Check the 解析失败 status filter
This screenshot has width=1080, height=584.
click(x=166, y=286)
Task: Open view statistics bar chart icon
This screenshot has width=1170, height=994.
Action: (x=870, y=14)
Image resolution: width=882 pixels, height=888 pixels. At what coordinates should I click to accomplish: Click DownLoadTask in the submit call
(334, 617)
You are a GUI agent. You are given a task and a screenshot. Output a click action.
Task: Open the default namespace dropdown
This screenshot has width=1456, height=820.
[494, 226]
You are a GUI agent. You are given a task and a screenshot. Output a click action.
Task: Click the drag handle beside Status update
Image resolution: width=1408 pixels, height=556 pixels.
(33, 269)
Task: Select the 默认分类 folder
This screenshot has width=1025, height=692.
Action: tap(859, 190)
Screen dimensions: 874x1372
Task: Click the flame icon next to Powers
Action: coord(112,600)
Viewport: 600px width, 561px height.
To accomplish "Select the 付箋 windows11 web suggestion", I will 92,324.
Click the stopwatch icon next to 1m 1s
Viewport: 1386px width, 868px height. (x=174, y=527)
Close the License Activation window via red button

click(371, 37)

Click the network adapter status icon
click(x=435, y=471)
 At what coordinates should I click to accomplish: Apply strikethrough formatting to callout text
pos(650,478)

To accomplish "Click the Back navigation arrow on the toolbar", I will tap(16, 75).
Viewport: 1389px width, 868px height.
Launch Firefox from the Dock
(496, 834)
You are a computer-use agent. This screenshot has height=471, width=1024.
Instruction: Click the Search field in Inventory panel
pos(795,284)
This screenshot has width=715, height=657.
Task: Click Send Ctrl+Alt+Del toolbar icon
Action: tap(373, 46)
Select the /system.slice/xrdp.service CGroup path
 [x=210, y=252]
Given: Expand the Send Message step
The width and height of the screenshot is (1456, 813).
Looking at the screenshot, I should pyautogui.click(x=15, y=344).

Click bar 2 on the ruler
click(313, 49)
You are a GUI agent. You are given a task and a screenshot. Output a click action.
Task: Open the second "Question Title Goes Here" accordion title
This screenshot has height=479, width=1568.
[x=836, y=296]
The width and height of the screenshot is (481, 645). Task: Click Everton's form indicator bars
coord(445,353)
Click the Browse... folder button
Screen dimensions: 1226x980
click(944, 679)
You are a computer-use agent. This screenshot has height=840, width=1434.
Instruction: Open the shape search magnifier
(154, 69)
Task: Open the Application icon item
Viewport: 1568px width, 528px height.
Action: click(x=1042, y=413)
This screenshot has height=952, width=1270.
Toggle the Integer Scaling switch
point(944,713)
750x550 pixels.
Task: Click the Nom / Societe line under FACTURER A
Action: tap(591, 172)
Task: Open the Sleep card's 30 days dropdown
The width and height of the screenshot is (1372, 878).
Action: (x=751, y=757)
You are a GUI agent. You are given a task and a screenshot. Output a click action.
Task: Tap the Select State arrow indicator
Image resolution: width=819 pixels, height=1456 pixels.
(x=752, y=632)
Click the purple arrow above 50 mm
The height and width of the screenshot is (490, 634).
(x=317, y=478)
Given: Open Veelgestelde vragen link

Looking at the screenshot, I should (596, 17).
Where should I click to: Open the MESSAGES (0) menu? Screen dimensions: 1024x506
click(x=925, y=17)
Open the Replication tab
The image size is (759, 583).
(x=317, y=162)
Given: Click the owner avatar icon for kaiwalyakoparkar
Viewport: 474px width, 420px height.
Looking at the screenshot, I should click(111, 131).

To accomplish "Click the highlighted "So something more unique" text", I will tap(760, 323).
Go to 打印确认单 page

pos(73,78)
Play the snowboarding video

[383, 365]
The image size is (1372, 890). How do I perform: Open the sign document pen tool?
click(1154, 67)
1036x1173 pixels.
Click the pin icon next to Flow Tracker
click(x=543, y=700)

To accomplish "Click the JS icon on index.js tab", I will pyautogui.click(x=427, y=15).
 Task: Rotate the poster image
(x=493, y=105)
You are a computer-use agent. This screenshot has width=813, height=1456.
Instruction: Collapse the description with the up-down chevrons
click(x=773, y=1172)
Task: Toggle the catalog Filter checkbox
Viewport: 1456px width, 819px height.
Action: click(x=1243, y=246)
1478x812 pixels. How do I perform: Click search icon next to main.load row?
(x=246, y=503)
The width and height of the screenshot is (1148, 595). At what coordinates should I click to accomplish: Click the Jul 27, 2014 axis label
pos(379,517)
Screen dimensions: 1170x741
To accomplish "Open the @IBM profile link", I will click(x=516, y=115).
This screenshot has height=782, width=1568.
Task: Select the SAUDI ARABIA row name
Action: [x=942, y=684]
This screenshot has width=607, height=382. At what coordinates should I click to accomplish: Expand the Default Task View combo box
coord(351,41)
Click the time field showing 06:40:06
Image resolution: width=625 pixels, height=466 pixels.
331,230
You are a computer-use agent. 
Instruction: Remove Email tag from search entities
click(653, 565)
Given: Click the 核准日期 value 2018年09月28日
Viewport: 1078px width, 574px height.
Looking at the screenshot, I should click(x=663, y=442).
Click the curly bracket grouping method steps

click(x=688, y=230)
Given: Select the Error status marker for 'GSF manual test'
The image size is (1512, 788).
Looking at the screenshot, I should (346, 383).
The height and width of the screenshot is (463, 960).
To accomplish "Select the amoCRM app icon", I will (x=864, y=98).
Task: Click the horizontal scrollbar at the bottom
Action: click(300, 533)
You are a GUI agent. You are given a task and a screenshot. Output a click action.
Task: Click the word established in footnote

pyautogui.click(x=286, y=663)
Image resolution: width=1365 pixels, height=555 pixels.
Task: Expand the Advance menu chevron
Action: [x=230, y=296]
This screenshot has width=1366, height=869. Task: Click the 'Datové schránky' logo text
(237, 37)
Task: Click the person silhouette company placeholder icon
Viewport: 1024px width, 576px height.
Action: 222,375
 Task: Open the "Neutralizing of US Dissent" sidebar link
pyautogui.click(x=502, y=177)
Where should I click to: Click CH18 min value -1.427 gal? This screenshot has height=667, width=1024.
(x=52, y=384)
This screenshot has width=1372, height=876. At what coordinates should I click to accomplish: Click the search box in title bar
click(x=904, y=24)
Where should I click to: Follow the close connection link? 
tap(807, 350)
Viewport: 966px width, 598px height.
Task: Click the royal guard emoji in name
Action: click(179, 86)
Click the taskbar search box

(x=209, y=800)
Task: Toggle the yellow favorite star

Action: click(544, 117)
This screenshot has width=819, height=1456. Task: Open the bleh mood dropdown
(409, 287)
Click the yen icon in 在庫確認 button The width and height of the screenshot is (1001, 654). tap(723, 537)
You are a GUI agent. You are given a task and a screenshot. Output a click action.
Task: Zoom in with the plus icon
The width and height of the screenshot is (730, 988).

→ **TASK BRIEF**
Rewrite all of the records above as a Markdown table with two columns, Row and Line. Number each non-blank line in sequence and leave out blank lines.

→ **FULL ANSWER**
| Row | Line |
|---|---|
| 1 | Check the 解析失败 status filter |
| 2 | This screenshot has width=1080, height=584. |
| 3 | click(x=166, y=286) |
| 4 | Task: Open view statistics bar chart icon |
| 5 | This screenshot has width=1170, height=994. |
| 6 | Action: (x=870, y=14) |
| 7 | Image resolution: width=882 pixels, height=888 pixels. At what coordinates should I click to accomplish: Click DownLoadTask in the submit call |
| 8 | (334, 617) |
| 9 | You are a GUI agent. You are given a task and a screenshot. Output a click action. |
| 10 | Task: Open the default namespace dropdown |
| 11 | This screenshot has width=1456, height=820. |
| 12 | [494, 226] |
| 13 | You are a GUI agent. You are given a task and a screenshot. Output a click action. |
| 14 | Task: Click the drag handle beside Status update |
| 15 | Image resolution: width=1408 pixels, height=556 pixels. |
| 16 | (33, 269) |
| 17 | Task: Select the 默认分类 folder |
| 18 | This screenshot has width=1025, height=692. |
| 19 | Action: tap(859, 190) |
| 20 | Screen dimensions: 874x1372 |
| 21 | Task: Click the flame icon next to Powers |
| 22 | Action: coord(112,600) |
| 23 | Viewport: 600px width, 561px height. |
| 24 | To accomplish "Select the 付箋 windows11 web suggestion", I will 92,324. |
| 25 | Click the stopwatch icon next to 1m 1s |
| 26 | Viewport: 1386px width, 868px height. (x=174, y=527) |
| 27 | Close the License Activation window via red button |
| 28 | click(371, 37) |
| 29 | Click the network adapter status icon |
| 30 | click(x=435, y=471) |
| 31 |  At what coordinates should I click to accomplish: Apply strikethrough formatting to callout text |
| 32 | pos(650,478) |
| 33 | To accomplish "Click the Back navigation arrow on the toolbar", I will tap(16, 75). |
| 34 | Viewport: 1389px width, 868px height. |
| 35 | Launch Firefox from the Dock |
| 36 | (496, 834) |
| 37 | You are a computer-use agent. This screenshot has height=471, width=1024. |
| 38 | Instruction: Click the Search field in Inventory panel |
| 39 | pos(795,284) |
| 40 | This screenshot has width=715, height=657. |
| 41 | Task: Click Send Ctrl+Alt+Del toolbar icon |
| 42 | Action: tap(373, 46) |
| 43 | Select the /system.slice/xrdp.service CGroup path |
| 44 |  [x=210, y=252] |
| 45 | Given: Expand the Send Message step |
| 46 | The width and height of the screenshot is (1456, 813). |
| 47 | Looking at the screenshot, I should pyautogui.click(x=15, y=344). |
| 48 | Click bar 2 on the ruler |
| 49 | click(313, 49) |
| 50 | You are a GUI agent. You are given a task and a screenshot. Output a click action. |
| 51 | Task: Open the second "Question Title Goes Here" accordion title |
| 52 | This screenshot has height=479, width=1568. |
| 53 | [x=836, y=296] |
| 54 | The width and height of the screenshot is (481, 645). Task: Click Everton's form indicator bars |
| 55 | coord(445,353) |
| 56 | Click the Browse... folder button |
| 57 | Screen dimensions: 1226x980 |
| 58 | click(944, 679) |
| 59 | You are a computer-use agent. This screenshot has height=840, width=1434. |
| 60 | Instruction: Open the shape search magnifier |
| 61 | (154, 69) |
| 62 | Task: Open the Application icon item |
| 63 | Viewport: 1568px width, 528px height. |
| 64 | Action: click(x=1042, y=413) |
| 65 | This screenshot has height=952, width=1270. |
| 66 | Toggle the Integer Scaling switch |
| 67 | point(944,713) |
| 68 | 750x550 pixels. |
| 69 | Task: Click the Nom / Societe line under FACTURER A |
| 70 | Action: tap(591, 172) |
| 71 | Task: Open the Sleep card's 30 days dropdown |
| 72 | The width and height of the screenshot is (1372, 878). |
| 73 | Action: (x=751, y=757) |
| 74 | You are a GUI agent. You are given a task and a screenshot. Output a click action. |
| 75 | Task: Tap the Select State arrow indicator |
| 76 | Image resolution: width=819 pixels, height=1456 pixels. |
| 77 | (x=752, y=632) |
| 78 | Click the purple arrow above 50 mm |
| 79 | The height and width of the screenshot is (490, 634). |
| 80 | (x=317, y=478) |
| 81 | Given: Open Veelgestelde vragen link |
| 82 | Looking at the screenshot, I should (596, 17). |
| 83 | Where should I click to: Open the MESSAGES (0) menu? Screen dimensions: 1024x506 |
| 84 | click(x=925, y=17) |
| 85 | Open the Replication tab |
| 86 | The image size is (759, 583). |
| 87 | (x=317, y=162) |
| 88 | Given: Click the owner avatar icon for kaiwalyakoparkar |
| 89 | Viewport: 474px width, 420px height. |
| 90 | Looking at the screenshot, I should click(111, 131). |
| 91 | To accomplish "Click the highlighted "So something more unique" text", I will tap(760, 323). |
| 92 | Go to 打印确认单 page |
| 93 | pos(73,78) |
| 94 | Play the snowboarding video |
| 95 | [383, 365] |
| 96 | The image size is (1372, 890). How do I perform: Open the sign document pen tool? |
| 97 | click(1154, 67) |
| 98 | 1036x1173 pixels. |
| 99 | Click the pin icon next to Flow Tracker |
| 100 | click(x=543, y=700) |
| 101 | To accomplish "Click the JS icon on index.js tab", I will pyautogui.click(x=427, y=15). |
| 102 |  Task: Rotate the poster image |
| 103 | (x=493, y=105) |
| 104 | You are a computer-use agent. This screenshot has width=813, height=1456. |
| 105 | Instruction: Collapse the description with the up-down chevrons |
| 106 | click(x=773, y=1172) |
| 107 | Task: Toggle the catalog Filter checkbox |
| 108 | Viewport: 1456px width, 819px height. |
| 109 | Action: click(x=1243, y=246) |
| 110 | 1478x812 pixels. How do I perform: Click search icon next to main.load row? |
| 111 | (x=246, y=503) |
| 112 | The width and height of the screenshot is (1148, 595). At what coordinates should I click to accomplish: Click the Jul 27, 2014 axis label |
| 113 | pos(379,517) |
| 114 | Screen dimensions: 1170x741 |
| 115 | To accomplish "Open the @IBM profile link", I will click(x=516, y=115). |
| 116 | This screenshot has height=782, width=1568. |
| 117 | Task: Select the SAUDI ARABIA row name |
| 118 | Action: [x=942, y=684] |
| 119 | This screenshot has width=607, height=382. At what coordinates should I click to accomplish: Expand the Default Task View combo box |
| 120 | coord(351,41) |
| 121 | Click the time field showing 06:40:06 |
| 122 | Image resolution: width=625 pixels, height=466 pixels. |
| 123 | 331,230 |
| 124 | You are a computer-use agent.  |
| 125 | Instruction: Remove Email tag from search entities |
| 126 | click(653, 565) |
| 127 | Given: Click the 核准日期 value 2018年09月28日 |
| 128 | Viewport: 1078px width, 574px height. |
| 129 | Looking at the screenshot, I should click(x=663, y=442). |
| 130 | Click the curly bracket grouping method steps |
| 131 | click(x=688, y=230) |
| 132 | Given: Select the Error status marker for 'GSF manual test' |
| 133 | The image size is (1512, 788). |
| 134 | Looking at the screenshot, I should (346, 383). |
| 135 | The height and width of the screenshot is (463, 960). |
| 136 | To accomplish "Select the amoCRM app icon", I will (x=864, y=98). |
| 137 | Task: Click the horizontal scrollbar at the bottom |
| 138 | Action: click(300, 533) |
| 139 | You are a GUI agent. You are given a task and a screenshot. Output a click action. |
| 140 | Task: Click the word established in footnote |
| 141 | pyautogui.click(x=286, y=663) |
| 142 | Image resolution: width=1365 pixels, height=555 pixels. |
| 143 | Task: Expand the Advance menu chevron |
| 144 | Action: [x=230, y=296] |
| 145 | This screenshot has width=1366, height=869. Task: Click the 'Datové schránky' logo text |
| 146 | (237, 37) |
| 147 | Task: Click the person silhouette company placeholder icon |
| 148 | Viewport: 1024px width, 576px height. |
| 149 | Action: 222,375 |
| 150 |  Task: Open the "Neutralizing of US Dissent" sidebar link |
| 151 | pyautogui.click(x=502, y=177) |
| 152 | Where should I click to: Click CH18 min value -1.427 gal? This screenshot has height=667, width=1024. |
| 153 | (x=52, y=384) |
| 154 | This screenshot has width=1372, height=876. At what coordinates should I click to accomplish: Click the search box in title bar |
| 155 | click(x=904, y=24) |
| 156 | Where should I click to: Follow the close connection link?  |
| 157 | tap(807, 350) |
| 158 | Viewport: 966px width, 598px height. |
| 159 | Task: Click the royal guard emoji in name |
| 160 | Action: click(179, 86) |
| 161 | Click the taskbar search box |
| 162 | (x=209, y=800) |
| 163 | Task: Toggle the yellow favorite star |
| 164 | Action: click(544, 117) |
| 165 | This screenshot has width=819, height=1456. Task: Open the bleh mood dropdown |
| 166 | (409, 287) |
| 167 | Click the yen icon in 在庫確認 button The width and height of the screenshot is (1001, 654). tap(723, 537) |
| 168 | You are a GUI agent. You are given a task and a screenshot. Output a click action. |
| 169 | Task: Zoom in with the plus icon |
| 170 | The width and height of the screenshot is (730, 988). |